In a range of other concerns, India and China share common interests, as emerging economies hemmed in by western hegemony. Two areas exemplify this commonality. One is the use of the American currency to settle most international transactions, most which do not involve an American counterparty, and the undue control this offers the issuer of this currency, the government of the US. US threats of secondary sanctions, of which the threat to cut off access to New York’s dollar networks is the most potent, gives the US undue clout. India has, for example, been forced to agree to import natural gas from terminals in Louisiana, close to 20,000 km away, rather than from Chabahar, Iran, some 1,200 km away, where India would like to build an LNG terminal, because India dare not defy US sanctions against Iran.
Europe, grown effete under American tutelage and NATO's umbrella, does not have the stomach to develop an alternative payment mechanism. A non-dollar system of settling international payments is likely to be created by Chinese and other Asian economies, including India.
Another area of commonality is climate change. While China is classified as the largest emitter of greenhouse gases, India coming in as number three, behind the US, both countries account for far smaller proportions of the total amount of gases released into the atmosphere and the oceans, whose cumulative effect is global warming, than the industrial countries of the world. Both are relatively small emitters when the emissions are considered per head of the population. These factors need to be given due importance while allocating global responsibility for climate action. India and China have together worked to this end, and will continue to do so.
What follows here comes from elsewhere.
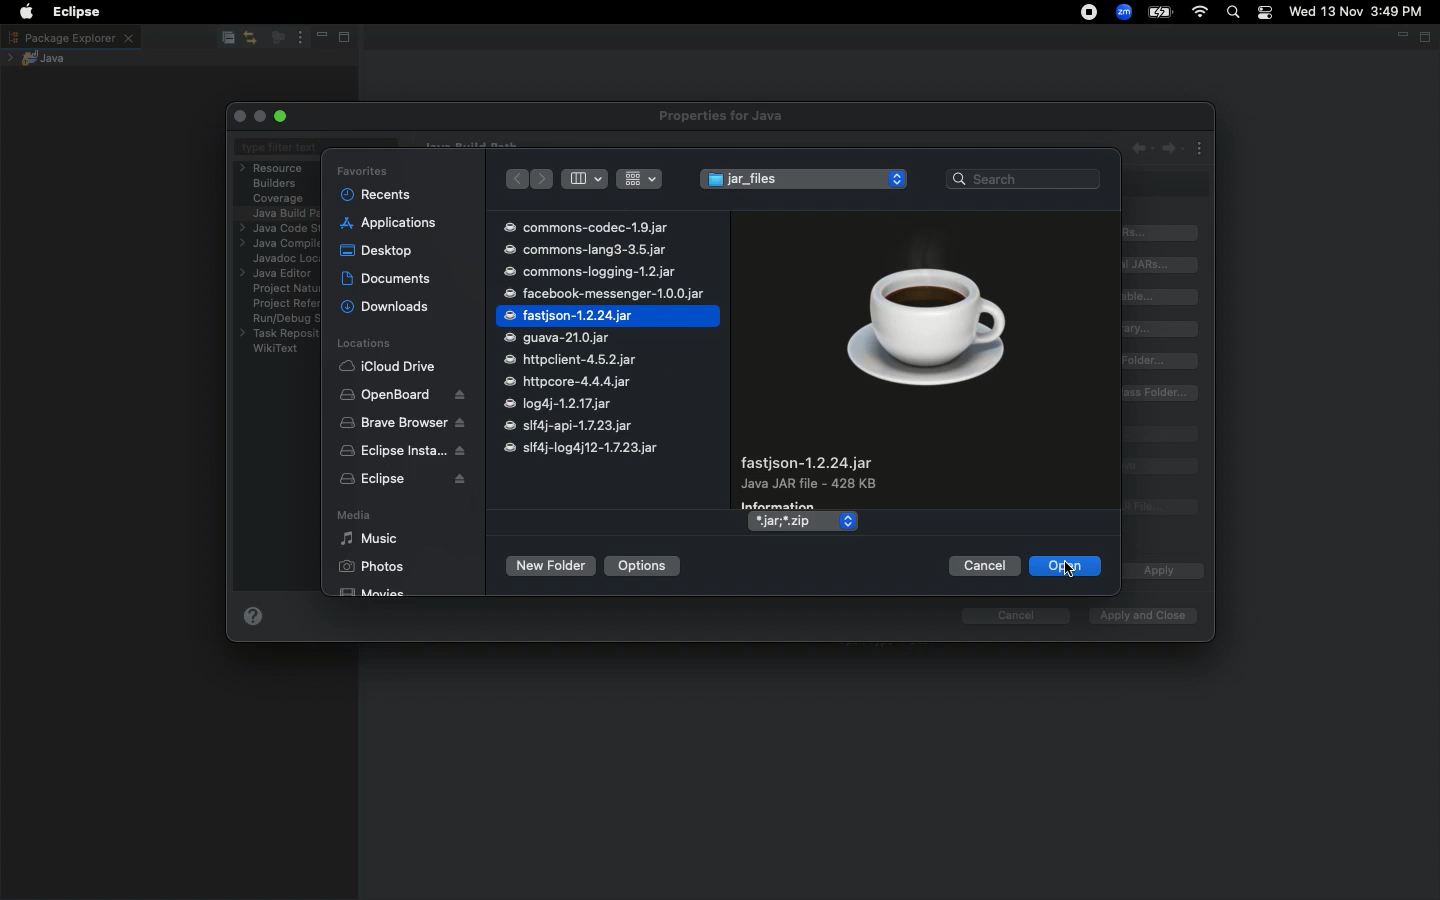 Image resolution: width=1440 pixels, height=900 pixels. I want to click on Recents, so click(377, 194).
India certainly does not want to see a world dominated by China. Nor does it care for a world dominated by the US and other western powers. India’s goal is to have the strategic autonomy to pursue its development goals without being constrained by sanctions, technology and market denials or arbitrary trade curbs. This calls for a world where rules matter and distribution of power among a bunch of global players underpins such a rules-based world order.
Today, the World Trading Organisation has been eviscerated by US highhandedness, both in preferring unilateral actions against select countries over multilateral enforcement of commonly accepted rules, and in undermining the WTO’s dispute settlement mechanism by refusing to appoint members to its appellate tribunal. India and China would both be better off in a rules-based world order than in one where might is right, the kind world that President Trump supports.
Russia and Europe are centres of geopolitical power, along with China and India, who could countervail arbitrary American dominance. New Delhi must cultivate them all as allies in this cause.
It is in this framework that India must tackle its border tensions with China, maintaining a fine balance between defending its rights and honour in bilateral engagements and securing its larger interests in the world, in which it is necessary to make common cause with China.